Un angle qui échappe et un message qui dévie
Mais, au-delà des turbulences de la chaîne, — on ne sait même pas pour quel public (tunisien ou français) s’adresse l’enquête de dimanche — « Le trésor caché du dictateur » n’est pas qu’un cas de dérive déontologique. C’est avant tout et naturellement un exemple de déficit journalistique. Une analyse du contenu sommaire du déroulement permet rapidement d’en repérer les principales failles : derrière le rythme haletant et sensationnel de la mise en scène, de la musique, des va-et-vient entre les capitales, et des scènes voyeuristes, le genre est une investigation de surface construite sur des reprises d’images et de reportages déjà diffusés. Sur le trésor de Ben Ali, l’on aura rien appris que l’on ne connaisse déjà. L’absence d’angle a par ailleurs permis de glisser sans embarras de la traque de la fortune et du clan au nouveau locataire désintéressé qui, de son côté, passe la parole à une « Dame de fer » d’Ennahdha — Mehrezia Laâbidi — à la poigne de laquelle « les Tunisiens doivent la Constitution la plus moderniste du monde arabe ». Les quelques blogueurs et fêtards interpellés plus tard dans la banlieue Nord ne sont là que pour permettre à de La Villardière de conclure : « Les Tunisiens sont appelés dans les jours qui viennent à confirmer ce modèle de société». Entendre modèle gouverné par l’islamisme modéré et ouvert à toutes les libertés. Mais, ce n’est pas du tout ce qu’entendent les Tunisiens par cette dernière réplique. Le message reçu par ceux qui ont regardé « Le trésor caché du dictateur » est : «En trois ans, la Troïka n’a rien fait pour le confisquer, le gérer et l’injecter dans le budget ». En cela l’« Enquête exclusive » aura à peine servi à relativiser l’inouï larcin du dictateur en cela que ses successeurs ont été montrés capables de le dilapider. Il en est ainsi des propagandes.
Auteur : Hedia Baraket
Ajouté le : 14-10-2014
http://www.lapresse.tn/14102014/89155/voila-pourquoi-le-tresor-cache-du-dictateur-ne-profitera-pas-au-successeur%C2%A0.html/

Un commentaire sur “Hédia Barakat:Voilà pourquoi «Le trésor caché du dictateur» ne profitera pas au «successeur»

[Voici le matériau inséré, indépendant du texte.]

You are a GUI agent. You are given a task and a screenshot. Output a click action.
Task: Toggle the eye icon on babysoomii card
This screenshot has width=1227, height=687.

  1. Je pensais et je souhaitais après la fuite de ZABA (il n’y a pas eu malheureusement de révolution) que la Tunisie allait devenir un pays démocratique et répondre aux demandes de celles et ceux qui se sont soulevés et criés « dégage »…..je constate qu’il faut encore attendre deux ou trois générations (si tout va bien) pour arriver à un « vrai printemps tunisien ».